> _WHAT THIS TASK INVOLVES_
Reproduce the lines below without any change, starting with the first one and going on through the line that contains "center [558, 597].", with both of those lines included.

> _DATA SUPPLIED_
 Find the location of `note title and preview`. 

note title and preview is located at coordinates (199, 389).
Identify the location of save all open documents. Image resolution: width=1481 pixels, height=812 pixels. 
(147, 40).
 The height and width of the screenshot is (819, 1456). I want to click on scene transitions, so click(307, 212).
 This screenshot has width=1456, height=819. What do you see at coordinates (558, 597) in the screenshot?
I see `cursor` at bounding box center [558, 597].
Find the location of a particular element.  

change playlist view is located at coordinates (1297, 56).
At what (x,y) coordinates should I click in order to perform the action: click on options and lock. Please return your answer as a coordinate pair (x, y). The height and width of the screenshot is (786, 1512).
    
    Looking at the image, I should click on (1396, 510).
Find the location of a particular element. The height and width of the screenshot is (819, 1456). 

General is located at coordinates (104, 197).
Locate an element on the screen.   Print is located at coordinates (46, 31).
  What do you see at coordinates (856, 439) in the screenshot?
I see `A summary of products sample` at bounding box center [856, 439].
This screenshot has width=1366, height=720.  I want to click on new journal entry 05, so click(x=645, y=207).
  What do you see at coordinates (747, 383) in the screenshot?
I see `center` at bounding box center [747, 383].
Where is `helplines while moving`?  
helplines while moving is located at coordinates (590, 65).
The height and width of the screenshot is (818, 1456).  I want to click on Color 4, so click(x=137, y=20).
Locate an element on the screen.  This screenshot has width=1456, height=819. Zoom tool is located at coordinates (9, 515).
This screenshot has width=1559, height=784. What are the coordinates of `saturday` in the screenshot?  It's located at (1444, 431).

> _EXERCISE RESULT_
 Find the location of `note title and preview`. 

note title and preview is located at coordinates (199, 389).
Identify the location of save all open documents. Image resolution: width=1481 pixels, height=812 pixels. 
(147, 40).
 The height and width of the screenshot is (819, 1456). I want to click on scene transitions, so click(307, 212).
 This screenshot has width=1456, height=819. What do you see at coordinates (558, 597) in the screenshot?
I see `cursor` at bounding box center [558, 597].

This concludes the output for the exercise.